Inhibitory effects of quercetin and its derivatives on MCF-7 and Caco-2 cells

Compounds	IC 50 ( μM )
	MCF-7	Caco-2
Quercetin	343	340
BQ	38.6	66.8
GQ	20.2	43.7

Cytotoxicity of GQ to more human cancer cell lines was further evaluated and compared with that of quercetin. The cell lines included NCI-H446 (human lung cancer cells), A549 (human lung cancer cells), MGC-803 (human gastric cancer cells) and SGC-7901 (human gastric cancer cells). As shown in Table 2. GQ exhibited strong cytotoxicity against all of these four cancer cell lines and the cytotoxicity of GQ was stronger than that of quercetin. Consequently, GQ is a broad spectrum cytotoxic agent and it may be a promising leading drug for chemotherapy.

Table 2

Inhibitory effects of quercetin and GQ on NCI-H446, A549, MGC-803 and SGC-7901 cells

	IC50 (μM)
	NCI-H446	A549	MGC-803	SGC-7901
Quercetin	68.9	77.2	80.6	75.7
GQ	27.6	29.5	25.4	18.5

Previous studies demonstrated that quercetin and some of its derivatives could induce apoptosis in cancer cells via different pathways (10-12), and they could reverse multidrug resistance of tumor cells simultaneously (13, 14). The cytotoxicity of alkylated quercetin derivatives is strong according to our data, and further studies on apoptotic mechanism and multidrug resistance reversing are essential and meaningful.

Conclusions

In summary, seven alkylated quercetin derivatives were designed and synthesized. All of the dialkyl derivatives and the monoalkyl derivative CQ have poor solubility, while that of the monoalkyl derivatives BQ and GQ is better.
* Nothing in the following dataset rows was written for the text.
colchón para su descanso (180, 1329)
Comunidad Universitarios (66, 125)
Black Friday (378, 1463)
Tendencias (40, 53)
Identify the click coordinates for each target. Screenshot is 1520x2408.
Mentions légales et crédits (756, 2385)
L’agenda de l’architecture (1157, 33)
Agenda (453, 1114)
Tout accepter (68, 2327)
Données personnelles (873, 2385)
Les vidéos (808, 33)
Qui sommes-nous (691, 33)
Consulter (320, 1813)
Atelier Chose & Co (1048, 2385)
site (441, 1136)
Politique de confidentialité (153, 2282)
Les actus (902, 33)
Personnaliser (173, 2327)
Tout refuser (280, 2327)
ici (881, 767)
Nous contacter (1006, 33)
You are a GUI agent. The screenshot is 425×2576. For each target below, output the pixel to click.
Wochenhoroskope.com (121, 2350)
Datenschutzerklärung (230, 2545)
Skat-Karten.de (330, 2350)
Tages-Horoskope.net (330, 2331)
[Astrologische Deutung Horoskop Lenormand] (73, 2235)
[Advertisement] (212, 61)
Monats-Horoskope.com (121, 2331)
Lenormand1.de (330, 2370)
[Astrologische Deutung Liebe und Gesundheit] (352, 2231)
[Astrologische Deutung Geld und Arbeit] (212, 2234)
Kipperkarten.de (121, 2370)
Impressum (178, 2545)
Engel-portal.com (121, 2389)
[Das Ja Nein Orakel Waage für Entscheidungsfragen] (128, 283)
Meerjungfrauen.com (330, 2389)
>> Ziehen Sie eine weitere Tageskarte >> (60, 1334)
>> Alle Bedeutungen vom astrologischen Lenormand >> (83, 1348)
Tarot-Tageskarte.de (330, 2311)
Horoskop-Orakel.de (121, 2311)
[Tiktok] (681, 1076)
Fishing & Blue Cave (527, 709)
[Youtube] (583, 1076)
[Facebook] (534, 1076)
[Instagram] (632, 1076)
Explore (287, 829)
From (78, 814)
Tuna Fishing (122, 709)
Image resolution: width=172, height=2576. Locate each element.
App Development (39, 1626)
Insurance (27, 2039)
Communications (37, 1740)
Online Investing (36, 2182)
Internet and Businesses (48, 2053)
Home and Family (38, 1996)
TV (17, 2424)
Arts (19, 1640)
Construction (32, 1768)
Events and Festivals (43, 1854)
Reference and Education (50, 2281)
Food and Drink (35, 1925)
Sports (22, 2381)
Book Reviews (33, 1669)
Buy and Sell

BQ showed moderate cytotoxicity against MCF-7 cells and Caco-2 cells, whereas GQ showed strong cytotoxicity against different kinds of cancer cells. Among these seven derivatives, GQ is the most suitable candidate drug for cancer treatment. Studies on the antitumor mechanism and multidrug resistance reversing effect of this compound are being conducted.